◆ **Text passage**
══════════════════════════════
The Government of the United Kingdom has also to date held eleven major referendums within the constituent countries of England, Scotland, Wales and Northern Ireland on issues of devolution, sovereignty and independence; the first such referendum was the 1973 Northern Ireland border poll and, as of 2018, the most recent is the 2014 Scottish independence referendum.
Major referendums have been rare in the UK, and have only been held on major constitutional issues. Historically referendums within the United Kingdom were opposed on the supposition that they violate the principle of parliamentary sovereignty. In May 1945 the then Prime Minister Winston Churchill suggested holding a referendum over the question of extending the life of his wartime Coalition until victory was won over Japan. However, Deputy Prime Minister Clement Attlee refused, saying "I could not consent to the introduction into our national life of a device so alien to all our traditions as the referendum which has only too often been the instrument of Nazism and Fascism." In March 1975 Margaret Thatcher also quoted Clement Attlee that referendums are "a device of dictators and demagogues" as Napoleon, Mussolini and Hitler had exploited their use in the past.
There are two types of referendum that have been held by the UK Government, pre-legislative (held before proposed legislation is passed) and post-legislative (held after legislation is passed). To date the previous three UK-wide referendums in 1975, 2011 and 2016 were all pre-legislative. Referendums are not legally binding, so legally the Government can ignore the results; for example, even if the result of a pre-legislative referendum were a majority of "No" for a proposed law, Parliament could pass it anyway, because parliament is sovereign.
══════════════════════════════
◆ **Information given**
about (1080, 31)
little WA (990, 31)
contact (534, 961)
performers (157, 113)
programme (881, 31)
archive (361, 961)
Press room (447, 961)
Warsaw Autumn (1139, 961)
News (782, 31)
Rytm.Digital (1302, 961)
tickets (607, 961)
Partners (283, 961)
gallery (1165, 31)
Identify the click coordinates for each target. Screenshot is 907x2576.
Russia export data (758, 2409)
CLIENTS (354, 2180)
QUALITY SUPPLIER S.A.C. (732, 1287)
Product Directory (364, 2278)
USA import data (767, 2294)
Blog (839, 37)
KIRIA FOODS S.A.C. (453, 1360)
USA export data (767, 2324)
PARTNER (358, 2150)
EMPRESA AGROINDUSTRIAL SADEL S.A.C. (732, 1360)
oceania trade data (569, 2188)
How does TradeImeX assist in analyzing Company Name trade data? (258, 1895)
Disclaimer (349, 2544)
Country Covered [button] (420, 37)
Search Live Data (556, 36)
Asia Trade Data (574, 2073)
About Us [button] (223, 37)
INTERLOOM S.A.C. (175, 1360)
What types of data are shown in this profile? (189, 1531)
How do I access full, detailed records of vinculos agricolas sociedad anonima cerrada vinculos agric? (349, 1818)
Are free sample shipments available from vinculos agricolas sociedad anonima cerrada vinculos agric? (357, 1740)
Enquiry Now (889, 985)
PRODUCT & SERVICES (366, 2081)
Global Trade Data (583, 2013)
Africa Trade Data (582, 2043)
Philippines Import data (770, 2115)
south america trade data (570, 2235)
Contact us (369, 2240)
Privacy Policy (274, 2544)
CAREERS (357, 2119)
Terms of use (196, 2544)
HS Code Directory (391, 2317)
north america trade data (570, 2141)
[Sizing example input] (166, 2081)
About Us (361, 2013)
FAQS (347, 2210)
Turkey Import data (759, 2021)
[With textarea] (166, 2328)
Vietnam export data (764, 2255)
══════════════════════════════
◆ **Tasks for this exercise**
**1.** Copy the rows verbatim, starting with the first row and ending with the line that holds "INTERLOOM S.A.C. (175, 1360)", with both ends included.
**2.** Continue the text on UK referendums from its last sentence.

◆ **Results of the exercise**
**1.**
about (1080, 31)
little WA (990, 31)
contact (534, 961)
performers (157, 113)
programme (881, 31)
archive (361, 961)
Press room (447, 961)
Warsaw Autumn (1139, 961)
News (782, 31)
Rytm.Digital (1302, 961)
tickets (607, 961)
Partners (283, 961)
gallery (1165, 31)
Identify the click coordinates for each target. Screenshot is 907x2576.
Russia export data (758, 2409)
CLIENTS (354, 2180)
QUALITY SUPPLIER S.A.C. (732, 1287)
Product Directory (364, 2278)
USA import data (767, 2294)
Blog (839, 37)
KIRIA FOODS S.A.C. (453, 1360)
USA export data (767, 2324)
PARTNER (358, 2150)
EMPRESA AGROINDUSTRIAL SADEL S.A.C. (732, 1360)
oceania trade data (569, 2188)
How does TradeImeX assist in analyzing Company Name trade data? (258, 1895)
Disclaimer (349, 2544)
Country Covered [button] (420, 37)
Search Live Data (556, 36)
Asia Trade Data (574, 2073)
About Us [button] (223, 37)
INTERLOOM S.A.C. (175, 1360)

**2.**
For any UK-wide referendum to be held legislation has to be passed by the UK Parliament for each vote to take place, as there is no pre-determined format or voting franchise for any such vote. However, unlike a general election there is no legal requirement for HM Government not to take any official position in any such vote. For example, in 1975 under the then Prime Minister Harold Wilson the government formally recommended a "Yes" vote to staying in the European Community and in 2016 the government formally recommended a "Remain" vote to stay in the European Union (a decision which indirectly led to the resignation of David Cameron as Prime Minister following the decision to "Leave the European Union" by the British electorate). In the 2011 referendum no official position was taken as the Conservative-Liberal Democrat coalition government was split on the issue.
Legally, Parliament at any point in future could reverse legislation approved by referendum, because the concept of parliamentary sovereignty means no Parliament can prevent a future Parliament from amending or repealing legislation.
Finally, under the Local Government Act 1972, there is a provision under which non-binding local referendums on any issue can be called by small groups of voters. This power exists only for parish councils, and not larger authorities, and is commonly known as the "Parish Poll". Six local voters may call a meeting, and if ten voters or a third of the meeting (whichever is smaller) agree, the council must carry out a referendum in 14–25 days. The referendum is merely advisory, but if there is a substantial majority and the results are well-publicised, it may be influential.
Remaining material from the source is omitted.